Proteomics is the study of protein that includes protein function and structure. One of the main objectives of this field is to explore the 3D structure of proteins. This application utilizes the main objective of proteomics. The user can explore a specific set of genes involved in cancer. It allows users to access information about that specific biomolecule, and run basic analysis and visualize its models.
Specific Objectives
- Users can access pre-populated data such as features, gene ontology, cross-references on certain genes that are involved in cancer
- User can select certain aspects of the protein to explore, such as looking at spatial distribution of the protein chains, a basic computation of the molecular distances, and 3D structure of the protein
The user can access limited about of protein data via a web page at Cancer Proteomics: Visualizer and Analyzer, this will allow users to see pre-populated data for a limited set of proteins.
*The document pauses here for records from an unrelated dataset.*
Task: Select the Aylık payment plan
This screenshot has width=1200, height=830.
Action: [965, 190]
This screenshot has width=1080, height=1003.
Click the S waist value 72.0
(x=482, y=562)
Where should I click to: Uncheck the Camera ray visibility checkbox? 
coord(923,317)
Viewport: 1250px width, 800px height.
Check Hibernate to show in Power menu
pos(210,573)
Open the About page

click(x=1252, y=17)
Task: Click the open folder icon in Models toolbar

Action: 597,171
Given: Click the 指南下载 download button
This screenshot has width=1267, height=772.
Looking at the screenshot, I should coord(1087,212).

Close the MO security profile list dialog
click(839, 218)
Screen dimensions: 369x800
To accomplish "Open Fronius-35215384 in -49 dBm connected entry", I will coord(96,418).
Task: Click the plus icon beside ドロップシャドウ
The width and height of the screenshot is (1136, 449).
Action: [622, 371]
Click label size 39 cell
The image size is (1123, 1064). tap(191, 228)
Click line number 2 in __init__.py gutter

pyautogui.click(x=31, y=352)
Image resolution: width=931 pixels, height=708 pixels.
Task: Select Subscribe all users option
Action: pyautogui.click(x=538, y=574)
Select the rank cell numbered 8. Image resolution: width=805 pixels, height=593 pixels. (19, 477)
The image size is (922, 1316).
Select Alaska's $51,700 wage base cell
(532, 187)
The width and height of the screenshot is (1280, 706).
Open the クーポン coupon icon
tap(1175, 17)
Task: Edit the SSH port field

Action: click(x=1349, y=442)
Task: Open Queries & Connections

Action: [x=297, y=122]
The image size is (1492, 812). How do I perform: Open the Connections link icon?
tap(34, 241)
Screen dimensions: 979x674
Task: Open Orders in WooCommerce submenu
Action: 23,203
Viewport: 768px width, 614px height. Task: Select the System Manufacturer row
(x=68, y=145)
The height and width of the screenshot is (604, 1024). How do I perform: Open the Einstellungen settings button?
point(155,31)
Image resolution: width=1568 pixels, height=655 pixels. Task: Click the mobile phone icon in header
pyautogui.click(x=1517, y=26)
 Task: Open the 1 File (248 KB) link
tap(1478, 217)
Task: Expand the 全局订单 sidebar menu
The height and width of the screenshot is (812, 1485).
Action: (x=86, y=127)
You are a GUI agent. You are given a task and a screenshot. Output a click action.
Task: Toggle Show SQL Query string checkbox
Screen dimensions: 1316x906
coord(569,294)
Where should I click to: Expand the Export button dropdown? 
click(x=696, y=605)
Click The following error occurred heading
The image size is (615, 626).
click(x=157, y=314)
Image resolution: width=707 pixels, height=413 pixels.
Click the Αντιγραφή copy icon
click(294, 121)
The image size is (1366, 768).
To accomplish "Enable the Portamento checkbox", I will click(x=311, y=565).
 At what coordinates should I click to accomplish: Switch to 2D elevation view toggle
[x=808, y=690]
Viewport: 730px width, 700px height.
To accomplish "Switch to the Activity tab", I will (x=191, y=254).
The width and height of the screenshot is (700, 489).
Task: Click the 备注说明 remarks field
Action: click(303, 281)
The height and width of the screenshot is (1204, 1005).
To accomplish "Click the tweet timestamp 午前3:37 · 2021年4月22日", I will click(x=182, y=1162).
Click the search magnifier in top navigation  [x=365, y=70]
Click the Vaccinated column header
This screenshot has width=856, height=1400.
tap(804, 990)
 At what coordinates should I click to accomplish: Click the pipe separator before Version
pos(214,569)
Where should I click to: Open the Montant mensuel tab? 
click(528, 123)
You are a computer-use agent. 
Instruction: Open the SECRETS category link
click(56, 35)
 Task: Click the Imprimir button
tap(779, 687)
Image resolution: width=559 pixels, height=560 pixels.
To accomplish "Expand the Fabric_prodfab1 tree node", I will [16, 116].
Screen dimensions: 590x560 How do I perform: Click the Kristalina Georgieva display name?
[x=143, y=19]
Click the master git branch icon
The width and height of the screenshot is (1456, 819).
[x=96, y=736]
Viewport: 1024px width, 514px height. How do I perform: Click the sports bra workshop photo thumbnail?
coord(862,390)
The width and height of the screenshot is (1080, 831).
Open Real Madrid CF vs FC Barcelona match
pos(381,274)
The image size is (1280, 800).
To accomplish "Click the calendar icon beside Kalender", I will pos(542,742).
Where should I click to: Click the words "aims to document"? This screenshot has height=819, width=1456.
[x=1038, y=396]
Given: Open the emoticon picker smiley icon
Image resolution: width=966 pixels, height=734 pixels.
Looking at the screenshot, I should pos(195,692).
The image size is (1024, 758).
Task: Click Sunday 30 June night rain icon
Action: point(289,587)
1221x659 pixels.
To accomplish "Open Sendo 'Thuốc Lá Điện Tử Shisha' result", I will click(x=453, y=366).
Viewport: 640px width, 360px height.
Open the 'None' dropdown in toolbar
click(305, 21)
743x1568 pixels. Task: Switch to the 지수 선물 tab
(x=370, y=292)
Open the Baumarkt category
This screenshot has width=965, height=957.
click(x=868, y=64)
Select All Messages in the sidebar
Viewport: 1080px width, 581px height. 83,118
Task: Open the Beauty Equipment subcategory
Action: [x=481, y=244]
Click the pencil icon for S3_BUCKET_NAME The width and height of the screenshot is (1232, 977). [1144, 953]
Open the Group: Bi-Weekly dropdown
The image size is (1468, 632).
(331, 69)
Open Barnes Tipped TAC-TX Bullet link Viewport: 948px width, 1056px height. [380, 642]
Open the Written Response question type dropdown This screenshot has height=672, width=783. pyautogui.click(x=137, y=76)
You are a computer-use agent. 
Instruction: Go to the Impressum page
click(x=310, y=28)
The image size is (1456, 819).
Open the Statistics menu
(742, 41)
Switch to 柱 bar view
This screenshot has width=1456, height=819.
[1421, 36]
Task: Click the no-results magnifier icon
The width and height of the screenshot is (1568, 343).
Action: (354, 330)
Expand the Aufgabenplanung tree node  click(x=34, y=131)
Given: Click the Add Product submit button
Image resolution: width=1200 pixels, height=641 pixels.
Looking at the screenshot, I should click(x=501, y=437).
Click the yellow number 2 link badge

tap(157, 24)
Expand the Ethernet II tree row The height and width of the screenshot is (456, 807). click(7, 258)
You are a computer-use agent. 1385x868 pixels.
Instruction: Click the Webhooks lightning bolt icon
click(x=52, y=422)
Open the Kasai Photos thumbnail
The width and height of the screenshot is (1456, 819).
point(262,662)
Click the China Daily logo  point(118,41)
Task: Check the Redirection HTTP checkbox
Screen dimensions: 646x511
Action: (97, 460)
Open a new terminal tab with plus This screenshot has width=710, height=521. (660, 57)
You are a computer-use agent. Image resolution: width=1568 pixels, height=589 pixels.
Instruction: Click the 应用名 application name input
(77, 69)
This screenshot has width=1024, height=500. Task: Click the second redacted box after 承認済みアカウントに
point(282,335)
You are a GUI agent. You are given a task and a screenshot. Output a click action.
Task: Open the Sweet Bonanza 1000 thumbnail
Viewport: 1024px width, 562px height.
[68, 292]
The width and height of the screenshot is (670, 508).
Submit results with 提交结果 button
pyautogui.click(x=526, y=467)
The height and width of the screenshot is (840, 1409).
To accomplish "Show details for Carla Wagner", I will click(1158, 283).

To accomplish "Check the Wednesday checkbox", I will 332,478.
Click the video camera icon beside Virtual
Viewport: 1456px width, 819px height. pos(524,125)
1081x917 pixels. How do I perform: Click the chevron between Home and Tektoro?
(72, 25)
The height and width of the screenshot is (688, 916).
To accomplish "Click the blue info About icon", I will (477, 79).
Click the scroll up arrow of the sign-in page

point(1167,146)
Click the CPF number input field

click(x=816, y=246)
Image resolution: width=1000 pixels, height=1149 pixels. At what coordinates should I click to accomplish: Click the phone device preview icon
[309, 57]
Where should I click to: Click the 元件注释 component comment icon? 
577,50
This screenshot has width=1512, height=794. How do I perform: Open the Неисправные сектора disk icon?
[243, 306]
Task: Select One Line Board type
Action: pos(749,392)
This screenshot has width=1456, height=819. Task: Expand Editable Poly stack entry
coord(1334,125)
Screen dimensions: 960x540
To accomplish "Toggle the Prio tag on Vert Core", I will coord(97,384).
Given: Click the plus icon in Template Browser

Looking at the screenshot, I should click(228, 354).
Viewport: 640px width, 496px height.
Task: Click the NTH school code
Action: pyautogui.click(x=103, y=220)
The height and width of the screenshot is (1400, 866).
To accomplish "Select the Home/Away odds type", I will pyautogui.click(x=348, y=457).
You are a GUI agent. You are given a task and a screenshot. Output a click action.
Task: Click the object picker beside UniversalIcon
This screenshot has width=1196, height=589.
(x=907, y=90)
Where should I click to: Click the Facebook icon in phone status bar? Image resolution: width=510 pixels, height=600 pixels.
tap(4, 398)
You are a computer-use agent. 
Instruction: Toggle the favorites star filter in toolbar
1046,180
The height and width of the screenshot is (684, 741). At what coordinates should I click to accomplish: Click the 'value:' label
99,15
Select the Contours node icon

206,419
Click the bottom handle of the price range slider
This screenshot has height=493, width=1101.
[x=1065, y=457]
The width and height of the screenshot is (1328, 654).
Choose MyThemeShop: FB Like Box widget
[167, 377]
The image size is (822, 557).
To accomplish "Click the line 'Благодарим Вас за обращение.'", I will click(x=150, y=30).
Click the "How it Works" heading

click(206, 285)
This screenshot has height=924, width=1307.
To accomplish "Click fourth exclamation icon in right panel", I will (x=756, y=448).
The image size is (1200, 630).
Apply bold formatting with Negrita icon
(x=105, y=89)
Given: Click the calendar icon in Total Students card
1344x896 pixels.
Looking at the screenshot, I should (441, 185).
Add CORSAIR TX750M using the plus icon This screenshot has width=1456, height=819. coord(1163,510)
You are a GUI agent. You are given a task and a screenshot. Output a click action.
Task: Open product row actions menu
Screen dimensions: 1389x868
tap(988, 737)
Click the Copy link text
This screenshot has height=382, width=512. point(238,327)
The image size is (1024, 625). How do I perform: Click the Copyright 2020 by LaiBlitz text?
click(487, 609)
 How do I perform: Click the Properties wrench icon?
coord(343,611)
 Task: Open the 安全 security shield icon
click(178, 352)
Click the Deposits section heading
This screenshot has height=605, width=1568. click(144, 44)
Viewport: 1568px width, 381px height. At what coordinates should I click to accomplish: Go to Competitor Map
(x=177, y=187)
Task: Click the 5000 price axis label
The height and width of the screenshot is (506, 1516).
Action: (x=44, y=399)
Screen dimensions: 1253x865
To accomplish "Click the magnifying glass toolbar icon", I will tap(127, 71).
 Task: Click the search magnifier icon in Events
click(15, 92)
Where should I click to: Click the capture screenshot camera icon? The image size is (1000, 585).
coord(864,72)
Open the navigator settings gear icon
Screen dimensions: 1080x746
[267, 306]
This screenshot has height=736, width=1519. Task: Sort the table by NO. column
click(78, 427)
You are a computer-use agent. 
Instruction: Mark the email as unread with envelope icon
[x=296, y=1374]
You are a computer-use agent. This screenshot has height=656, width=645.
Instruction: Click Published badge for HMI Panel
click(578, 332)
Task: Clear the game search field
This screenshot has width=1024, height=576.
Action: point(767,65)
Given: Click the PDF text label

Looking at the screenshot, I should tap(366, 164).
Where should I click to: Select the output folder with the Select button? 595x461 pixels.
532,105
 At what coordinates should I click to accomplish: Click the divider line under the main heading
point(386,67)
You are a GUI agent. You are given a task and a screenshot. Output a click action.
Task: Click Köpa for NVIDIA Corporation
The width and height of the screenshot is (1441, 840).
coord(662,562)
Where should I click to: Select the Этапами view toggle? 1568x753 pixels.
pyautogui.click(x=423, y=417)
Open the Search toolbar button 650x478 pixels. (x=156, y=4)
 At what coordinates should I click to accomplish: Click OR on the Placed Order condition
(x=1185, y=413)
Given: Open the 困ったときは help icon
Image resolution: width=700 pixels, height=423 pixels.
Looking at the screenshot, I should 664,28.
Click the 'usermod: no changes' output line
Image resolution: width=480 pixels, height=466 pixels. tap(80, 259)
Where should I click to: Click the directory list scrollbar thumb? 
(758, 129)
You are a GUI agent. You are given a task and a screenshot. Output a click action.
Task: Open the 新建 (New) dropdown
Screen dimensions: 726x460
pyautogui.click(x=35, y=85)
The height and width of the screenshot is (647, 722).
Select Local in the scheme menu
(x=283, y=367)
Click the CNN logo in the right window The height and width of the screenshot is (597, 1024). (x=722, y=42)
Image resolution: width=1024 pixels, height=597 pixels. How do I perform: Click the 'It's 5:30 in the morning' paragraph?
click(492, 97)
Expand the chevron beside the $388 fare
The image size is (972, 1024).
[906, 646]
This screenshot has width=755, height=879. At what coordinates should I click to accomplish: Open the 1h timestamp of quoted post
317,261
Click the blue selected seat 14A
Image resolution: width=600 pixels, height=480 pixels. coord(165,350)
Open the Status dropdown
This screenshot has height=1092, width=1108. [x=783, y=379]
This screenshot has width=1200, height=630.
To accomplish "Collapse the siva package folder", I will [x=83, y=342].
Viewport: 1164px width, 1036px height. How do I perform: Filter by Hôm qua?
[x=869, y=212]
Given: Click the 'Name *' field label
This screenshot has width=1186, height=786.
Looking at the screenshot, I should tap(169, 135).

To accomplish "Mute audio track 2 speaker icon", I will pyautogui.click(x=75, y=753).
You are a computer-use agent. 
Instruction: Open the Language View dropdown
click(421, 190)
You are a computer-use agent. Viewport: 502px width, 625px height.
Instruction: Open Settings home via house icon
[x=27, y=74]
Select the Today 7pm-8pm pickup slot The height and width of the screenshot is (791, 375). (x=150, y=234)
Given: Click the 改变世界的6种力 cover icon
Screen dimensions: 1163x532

There is a drop-down menu, from where a user can choose the protein of interest.
Alternately, if the user is interested in a protein that is not listed on the web page, they can set the project locally by following these steps
Fork and clone the CancerProteome_Analyzer_Visualizer Repository from GitHub`
To import the database
$ mysql –u <yourusername> -p <yourpassword> -h localhost proteomics < proteomics.sql
Install Dependencies using HomeBrew(if on Windows use pip for all these packages)
$ brew update
$ brew install Python
$ brew install mysql
$ brew tap homebrew/science
$ brew install matpoltlib
Pandas, Requests and BioPython should install via pip:
$ pip install pandas
$ pip install biopython
$ pip install requests
Server set-up to run CGI scripts(there are a lot of ways to do this)
$ brew install node
$ npm install http-server –g
To start the server type
$ http-server
You should see the port at which the page is available, for me it was Port 8080. Open the page at
localhost:8080
Another alternate is using either a server like Apache or WebBricks
There are two file in the directory that can be used for analysis uniprot.py and pdb.py.
In the project directory
$ python
>>> import uniprot
>>> import requests
>>> import pandas as pd
>>> req(uniprot.server, query=’gene:<protein name> AND organism: Human’ AND reviewed:yes’)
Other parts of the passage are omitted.